Objetivo é impedir que caixa de Pimentel seja prejudicado

iG Minas Gerais | Lucas Pavanelli |

Liderança. 
Durval Ângelo diz que não há possibilidade de votar o Orçamento até o fim de dezembro
DENILTON DIAS / O TEMPO
Liderança. Durval Ângelo diz que não há possibilidade de votar o Orçamento até o fim de dezembro

O bloco de oposição ao governo de Minas vai continuar a obstruir a pauta de votações na Assembleia. A ideia é tentar chegar ao fim da atual legislatura sem votar projetos polêmicos que vão afetar o caixa do governo que vai ser comandado por Fernando Pimentel (PT), a partir de 1º de janeiro. Dentre eles está o Orçamento de 2015.

O petista reuniu cerca de 30 deputados estaduais em uma sala do Banco de Desenvolvimento de Minas Gerais (BDMG) na tarde desta terça. Segundo o deputado estadual e provável futuro líder de governo, Durval Ângelo (PT), “a responsabilidade de votar as matérias é do atual governo”. A oposição tem, hoje, 27 das 77 cadeiras da Casa, o que não é suficiente para barrar a aprovação de projetos se o governo conseguir reunir sua base.

Projetos como o do Orçamento Impositivo, que obriga a destinação gradual de R$ 7,5 milhões para cada parlamentar, o que prorroga os 5.000 contratos com agentes penitenciários e a Proposta de Emenda à Constituição (PEC) 69, que efetiva 68 mil servidores afetados pela Lei 100 são vistos como “caóticos” pela oposição, que vai herdar o governo em 21 dias.

De acordo com Durval, a oposição poderia votar o projeto que concede redução na tributação do etanol, desde que o Executivo retirasse as emendas que foram acrescentadas ao projeto.
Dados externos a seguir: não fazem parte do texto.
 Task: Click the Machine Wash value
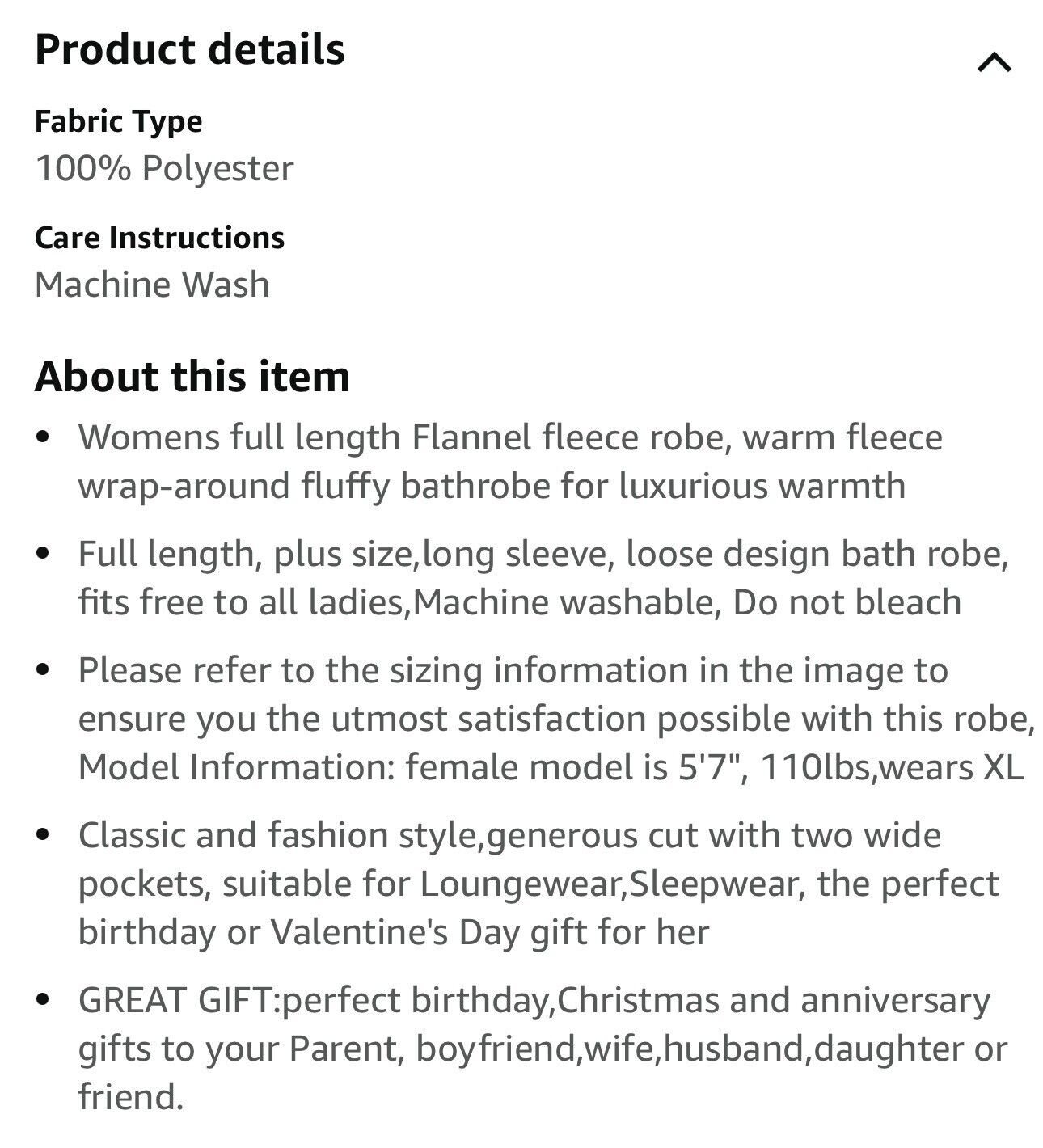point(152,285)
Dentre elas está um “saco de bondades” para outros 33 setores que também seriam beneficiados pela política de desconto fiscal.
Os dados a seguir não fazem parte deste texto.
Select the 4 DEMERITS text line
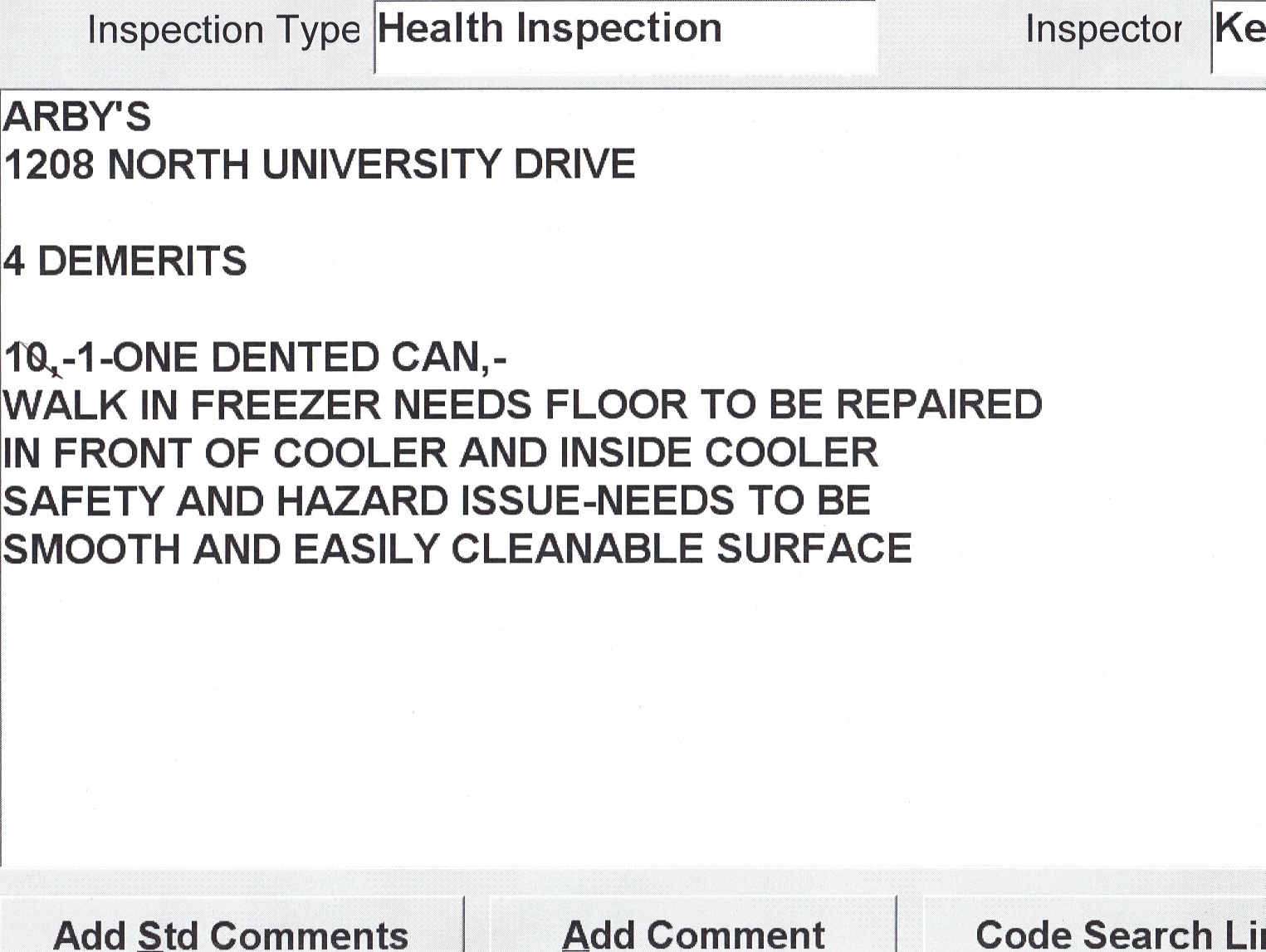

“Não temos condição de chegar até o Orçamento. Ele é, geralmente, a última matéria. E vejo que é inviável, mesmo se chegarmos a um acordo”, avalia Durval que afirma que, se os projetos em pauta forem aprovados, o Estado precisaria de “um orçamento e meio” em 2015.

Orçamento. A alternativa, segundo o petista, é que, sem a aprovação de um orçamento para o ano que vem, Pimentel governaria com o chamado “duodécimo”. “Lá no dia 31 de dezembro você tira uma fotografia e divide por 12 partes. Então, no mês de janeiro você poderia gastar um doze avos, no mês de fevereiro a mesma quantia. Por isso se chama duodécimo”, explica.

Reunião serve para reduzir crítica Criticado, nos bastidores, por aliados, Pimentel tratou de reunir sete partidos a portas fechadas nesta terça. O deputado Durval Ângelo (PT) saiu para minimizar as críticas. “Em 20 anos como deputado nunca vi um governador se reunir com todos os deputados da sua base. O que é diferente de reunir com líderes”, amenizou. As críticas a Pimentel aumentaram com o anúncio de que Bernardo Santana (PR) seria secretário de Defesa Social.